Decades of recording life's dramas, minute by minute

Located in Mianjin Lane, a 3-square-meter booth is probably the last neighborhood public telephone in Shanghai.
Wang Rongjiang / SHINE

He Acui, over 80 years old, has worked in the telephone booth in Mianjin Lane for about 30 years. 

Wang Rongjiang / SHINE

The green public telephone booth where He is working is a bit old and shabby.

Located in Mianjin Lane, a 3-square-meter booth is probably the last neighborhood public telephone in Shanghai.

In the 1990s, they were all the rage and in the era before cellphones were the only way for many people to make phone calls: 0.2 yuan (3 US cents) a minute for long-distance calls and 0.4 yuan every three minutes for local calls.

He Acui, aged over 80, is the only remaining worker. She has worked in the telephone booth for about 30 years.

He received about 30 percent of the phone fees, but it was still just a small amount.

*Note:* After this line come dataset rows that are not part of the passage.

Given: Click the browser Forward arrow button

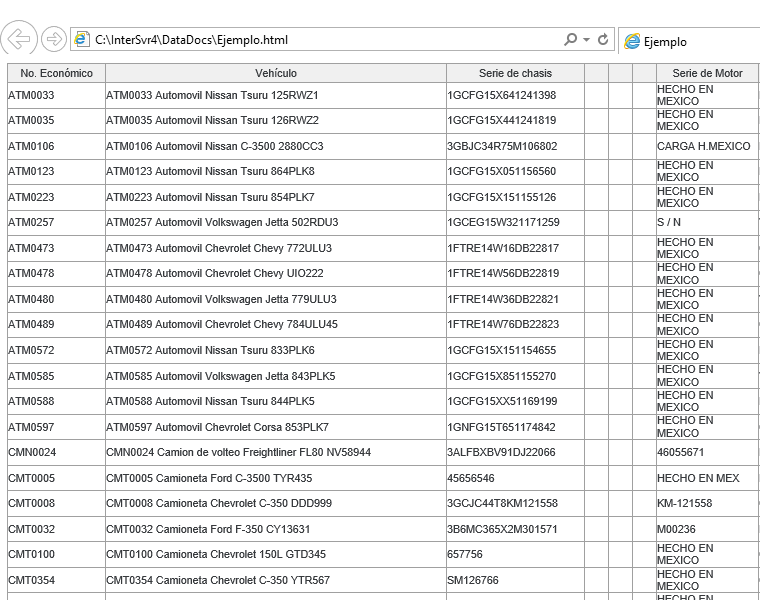Looking at the screenshot, I should tap(54, 39).
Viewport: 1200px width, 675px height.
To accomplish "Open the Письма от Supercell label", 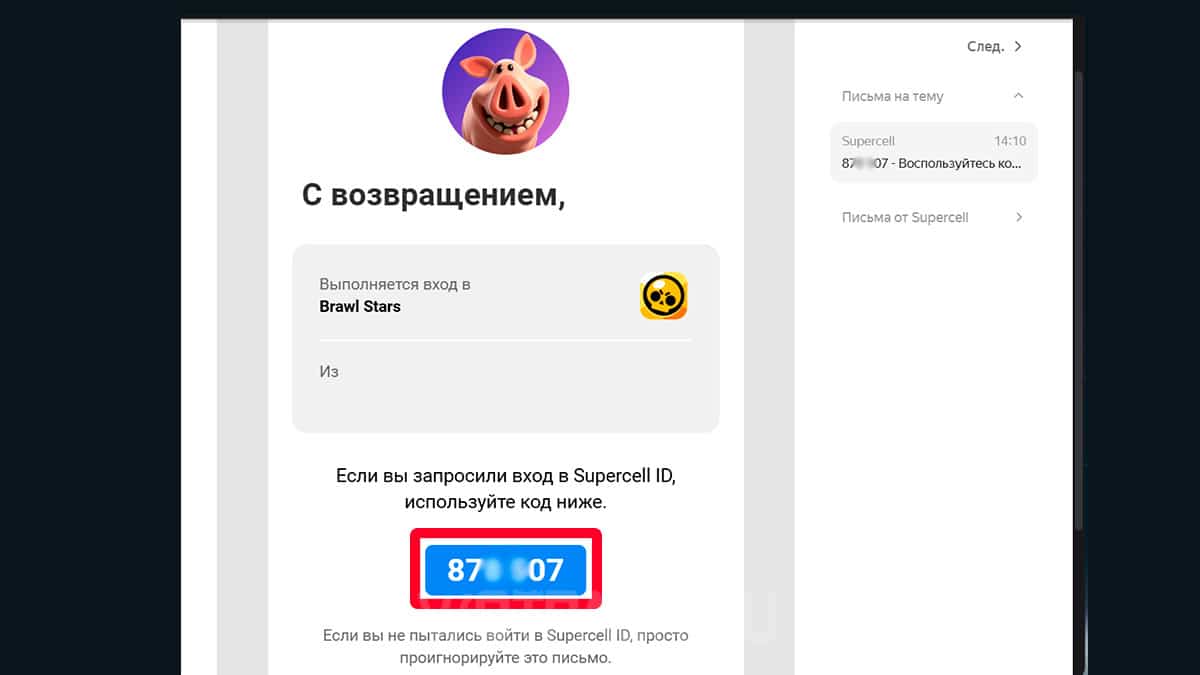I will [x=905, y=217].
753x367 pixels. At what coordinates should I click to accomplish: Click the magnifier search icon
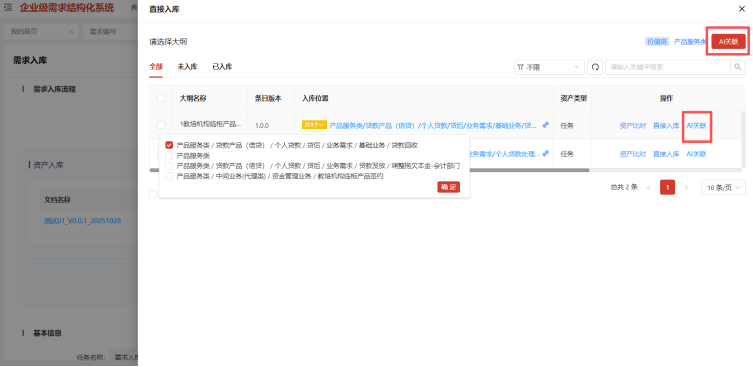click(x=738, y=67)
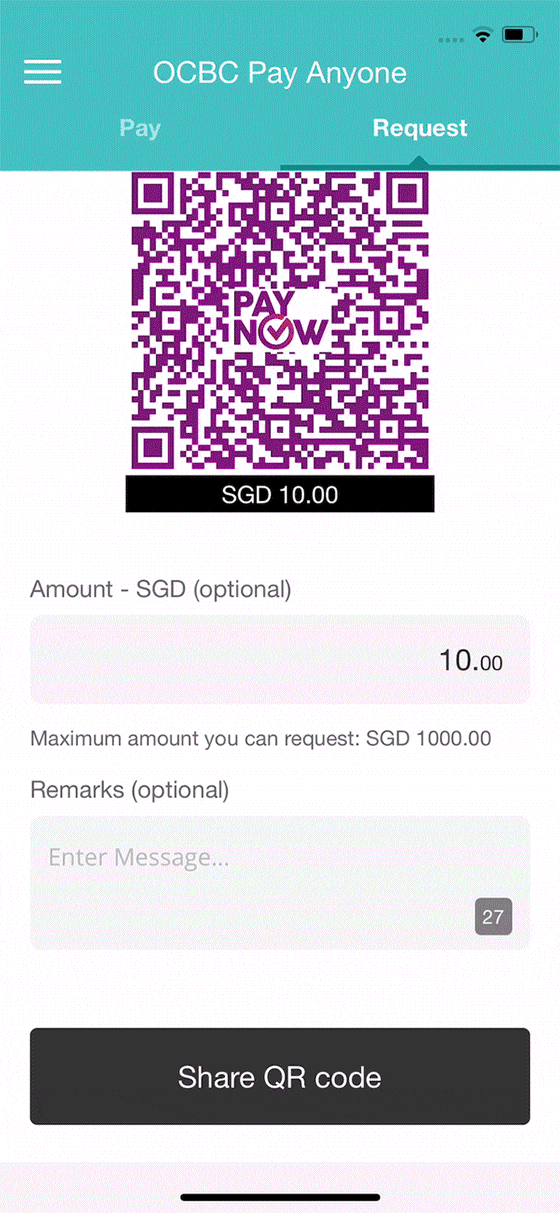Click the Remarks Enter Message text area

[x=280, y=883]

With the popularity of landline telephones at home and upgrades in digital technology, the earnings decreased sharply after 1995.

In a small notebook yellowed by age, she records the details of calls over the past decades — 170 calls and 68.9 yuan in February; 191 calls and 76.4 yuan in March.

Wang Rongjiang / SHINE

He recorded the number of calls over the past decade in her yellowed notebook. 

Wang Rongjiang / SHINE

The two orange telephones stopped working in March.

“The reason why I still persist in doing this job is that I am strongly attached to the public telephones,” she says.

The granny says two of the orange telephones stopped working in March. It might be because someone cancelled the numbers, but she is not sure who cancelled them.

Originally, there were four cradle telephones in the booth, and the phone numbers had six digits rather than today’s eight digits.

They were replaced with two phones with screens in 2003.

“People could see clearly the call duration from the screens, which avoided doubts of the time that we recorded,” she explains. “Quarrels commonly occurred during the days of using cradle telephones.”

For some, the public phone booth is still essential.

Several days ago, an elderly man rushed in: The wind had pushed his door closed, locking him out of his home.

Living alone, he had to call his children for help.

There are still many blank pages left in He’s vintage notebook, and she very much hopes to continue jotting down call details.

She said in an early TV interview:

“If I were 100 years old, I would keep on doing this job.”

Wang Rongjiang / SHINE

Local residents make calls at a neighborhood public phone booth in 2001. At the time when few people had telephones installed at home and long before mobile phones, neighborhood phone booths played a very important role in people’s social lives.